- Text -
###

Hospital managers have been urged to admit defeat in their legal battle against a nurse who complained about sharing a changing room with a transgender medic. Veteran nurse Sandie Peggie is taking NHS Fife to an industrial tribunal after she was suspended for saying she should not be forced to share a changing room with transgender medic Dr Beth Upton at Victoria Hospital in Kirkcaldy, Fife.
The NHS board said it would “carefully consider” the Supreme Court’s unanimous ruling that the terms “woman” and “sex” in the Equality Act 2010 refer to a biological woman and biological sex. But local MSP Murdo Fraser said: “How can NHS Fife possibly continue to waste public funds defending the Sandie Peggie case when their defeat is inevitable?”
He said: “They basically don’t have a leg to stand on now.
“The judgement from the Supreme Court is a comprehensive, detailed and authoritative unanimous judgement from the country’s highest court which settles the law on the definition of a woman.”
A similar case has also been brought by a group of Darlington nurses, who are taking County Durham and Darlington NHS Foundation Trust to court saying they were expected to share a changing room with a transgender colleague.

###

- Records supplied -
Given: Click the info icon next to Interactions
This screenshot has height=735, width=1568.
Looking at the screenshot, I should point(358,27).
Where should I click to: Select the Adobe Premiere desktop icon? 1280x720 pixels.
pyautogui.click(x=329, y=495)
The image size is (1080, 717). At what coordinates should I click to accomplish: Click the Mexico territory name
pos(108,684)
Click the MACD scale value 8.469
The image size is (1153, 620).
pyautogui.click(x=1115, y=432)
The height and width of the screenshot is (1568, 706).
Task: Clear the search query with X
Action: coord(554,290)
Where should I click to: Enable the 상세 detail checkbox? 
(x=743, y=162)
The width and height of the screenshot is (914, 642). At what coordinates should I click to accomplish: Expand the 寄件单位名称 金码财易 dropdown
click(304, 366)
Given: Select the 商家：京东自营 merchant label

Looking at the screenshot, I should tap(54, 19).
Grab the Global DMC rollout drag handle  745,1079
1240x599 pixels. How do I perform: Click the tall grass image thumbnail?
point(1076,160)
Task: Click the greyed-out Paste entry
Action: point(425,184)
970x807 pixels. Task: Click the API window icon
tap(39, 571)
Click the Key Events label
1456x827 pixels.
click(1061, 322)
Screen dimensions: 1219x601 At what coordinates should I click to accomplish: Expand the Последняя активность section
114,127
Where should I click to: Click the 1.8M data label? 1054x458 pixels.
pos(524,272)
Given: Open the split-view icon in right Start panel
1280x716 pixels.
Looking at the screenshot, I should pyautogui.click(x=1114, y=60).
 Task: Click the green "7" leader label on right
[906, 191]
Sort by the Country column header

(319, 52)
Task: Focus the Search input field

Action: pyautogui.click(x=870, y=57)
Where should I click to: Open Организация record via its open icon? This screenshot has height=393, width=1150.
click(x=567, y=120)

###

- Task statement -
In the report on the Sandie Peggie case, which hospital did she share a changing room at?

- Answer space -
Victoria Hospital in Kirkcaldy, Fife.